前提としてIVHの受け入れに対応しているか
まず、前提としてIVHの受け入れ自体に対応している老人ホームかどうかを確認してください。IVHは看護師による高カロリー輸液のセットや医師による点滴針の交換、カテーテルの交換が必須となります。老人ホームの場合、往診医が対応するケースが多いでしょう。
IVHとなれば、それだけ看護師や医師による管理、介護スタッフの配慮なども必要となります。そのため、IVH自体の受け入れをしていない老人ホームもあります。老人ホーム選びのポイントは人それぞれですが、まずは前提としてIVHを受け入れていることが重要です。
24時間の看護体制があること
IVHの受け入れをしている老人ホームが見つかったら、次に確認しておきたいのが看護体制についてです。
看護師が24時間常駐している体制であれば、IVHで何か不測の事態が起こった際にもすぐに医療的な対応が可能です。看護体制が整っていることで、IVHがあっても安心して入居できるでしょう。ほかにも、訪問看護ステーションとの連携や勤務している看護師がIVHの対応に慣れているか、老人ホーム自体でのIVH受け入れ実績はあるのかもポイントとなります。

資料.
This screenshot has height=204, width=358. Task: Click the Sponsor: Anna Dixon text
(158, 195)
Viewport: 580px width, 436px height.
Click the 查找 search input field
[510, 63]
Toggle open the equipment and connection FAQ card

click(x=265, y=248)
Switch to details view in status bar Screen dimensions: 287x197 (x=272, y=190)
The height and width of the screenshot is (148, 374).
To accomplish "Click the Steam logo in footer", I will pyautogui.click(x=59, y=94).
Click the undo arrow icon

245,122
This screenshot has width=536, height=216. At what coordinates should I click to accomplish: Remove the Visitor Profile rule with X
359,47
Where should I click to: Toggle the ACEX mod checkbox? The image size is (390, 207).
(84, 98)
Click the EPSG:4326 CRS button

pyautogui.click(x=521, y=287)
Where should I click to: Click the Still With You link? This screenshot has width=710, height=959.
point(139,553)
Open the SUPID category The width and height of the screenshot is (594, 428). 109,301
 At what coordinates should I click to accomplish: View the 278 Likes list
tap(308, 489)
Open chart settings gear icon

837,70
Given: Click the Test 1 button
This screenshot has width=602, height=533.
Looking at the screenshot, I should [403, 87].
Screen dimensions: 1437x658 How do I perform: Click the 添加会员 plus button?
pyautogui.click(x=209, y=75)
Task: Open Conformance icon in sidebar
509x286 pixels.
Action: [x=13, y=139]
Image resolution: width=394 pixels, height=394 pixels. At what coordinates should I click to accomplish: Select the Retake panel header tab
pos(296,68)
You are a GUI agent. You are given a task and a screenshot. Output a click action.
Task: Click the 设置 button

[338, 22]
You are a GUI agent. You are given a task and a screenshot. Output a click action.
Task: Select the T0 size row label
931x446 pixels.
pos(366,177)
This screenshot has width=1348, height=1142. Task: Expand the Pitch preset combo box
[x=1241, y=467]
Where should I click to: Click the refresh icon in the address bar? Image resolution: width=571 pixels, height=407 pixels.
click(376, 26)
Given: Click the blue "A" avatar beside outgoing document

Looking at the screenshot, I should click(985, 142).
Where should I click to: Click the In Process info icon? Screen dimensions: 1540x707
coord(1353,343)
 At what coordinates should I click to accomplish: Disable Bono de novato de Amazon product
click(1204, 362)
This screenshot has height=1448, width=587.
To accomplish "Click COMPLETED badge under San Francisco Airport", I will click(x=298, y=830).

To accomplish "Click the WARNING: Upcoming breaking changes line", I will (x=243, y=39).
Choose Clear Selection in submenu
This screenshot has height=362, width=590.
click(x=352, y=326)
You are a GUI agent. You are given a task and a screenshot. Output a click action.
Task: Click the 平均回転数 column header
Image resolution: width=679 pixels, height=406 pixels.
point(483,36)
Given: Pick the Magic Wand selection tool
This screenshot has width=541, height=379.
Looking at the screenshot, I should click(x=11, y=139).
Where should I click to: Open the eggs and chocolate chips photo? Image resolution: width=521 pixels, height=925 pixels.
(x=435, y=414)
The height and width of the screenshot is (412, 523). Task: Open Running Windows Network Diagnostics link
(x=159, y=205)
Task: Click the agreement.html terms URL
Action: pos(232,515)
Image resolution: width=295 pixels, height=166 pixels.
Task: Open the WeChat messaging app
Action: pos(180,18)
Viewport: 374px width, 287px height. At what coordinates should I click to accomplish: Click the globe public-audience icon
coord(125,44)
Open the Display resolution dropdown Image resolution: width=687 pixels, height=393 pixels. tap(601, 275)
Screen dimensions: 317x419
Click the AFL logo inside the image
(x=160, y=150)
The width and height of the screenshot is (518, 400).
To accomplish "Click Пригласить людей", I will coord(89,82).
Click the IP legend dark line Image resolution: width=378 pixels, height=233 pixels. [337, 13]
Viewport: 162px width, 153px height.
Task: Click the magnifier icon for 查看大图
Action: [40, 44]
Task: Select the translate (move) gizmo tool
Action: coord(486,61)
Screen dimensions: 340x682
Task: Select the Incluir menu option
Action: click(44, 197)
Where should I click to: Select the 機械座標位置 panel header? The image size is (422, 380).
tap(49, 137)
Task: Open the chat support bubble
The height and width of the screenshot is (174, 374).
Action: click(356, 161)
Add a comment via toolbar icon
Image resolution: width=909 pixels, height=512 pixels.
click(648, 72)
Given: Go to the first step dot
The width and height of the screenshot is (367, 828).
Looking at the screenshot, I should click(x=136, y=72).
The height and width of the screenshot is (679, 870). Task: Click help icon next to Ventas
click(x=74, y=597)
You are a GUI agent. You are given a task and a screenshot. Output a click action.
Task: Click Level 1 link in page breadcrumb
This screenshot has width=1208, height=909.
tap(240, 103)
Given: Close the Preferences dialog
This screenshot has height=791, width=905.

作業内容. IVHに対応した老人ホーム選びについてのページ抜粋を、最後の文に続けて書き進めてください。 資料の内容はページ抜粋とは関係ありません。

解答.
IVHは24時間栄養管理で輸液をしている状態です。IVHに対応しているからといって、看護体制が十分に整っていない環境を選択してしまうと、本人もつらく、家族からしても不安に感じてしまうかもしれません。
そうならないためにも、事前に看護体制がどのようになっているか、できれば24時間看護体制がある老人ホームを選ぶようにしてください。
また、ある程度の医療的な対応が可能な老人ホームでも、看護師の数が足りていない場合もあります。IVHを導入している人は、合併症や感染症、低血糖・高血糖、高脂血症のリスクもあることから、栄養剤の管理から時間、状態の観察など様々な点でより細やかな注意が必要となります。そのため、24時間看護体制であっても、施設側が看護師が不足していると判断した場合には入居できない可能性があることは念頭に置いておきましょう。
訪問看護ステーションとの連携ができているか
IVHは医療的な処置が必要となることから、看護体制が整っている老人ホームが適しています。しかし、24時間看護体制をとっている老人ホームはそれほど多くありません。また、24時間看護体制が整っている老人ホームには入居希望者も多く、すぐに入居できない可能性も十分に考えられます。
24時間看護体制の整っている施設への入居が難しいときには、訪問看護ステーションとの連携がしっかりとできている老人ホームを選択しましょう。
24時間常駐は介護スタッフのみで、看護師は訪問看護ステーションと連携している老人ホームもあります。老人ホームと訪問看護ステーションとの連携ができていれば、連絡体制や何か起こった際の対処なども適切にできているでしょう。
訪問看護ステーションの看護師であってもIVHの対応に慣れているとは限りませんが、様々な医療行為が必要となる場面が多くあるので訪問看護ステーションとの連携や実績なども鑑みて判断するようにしてください。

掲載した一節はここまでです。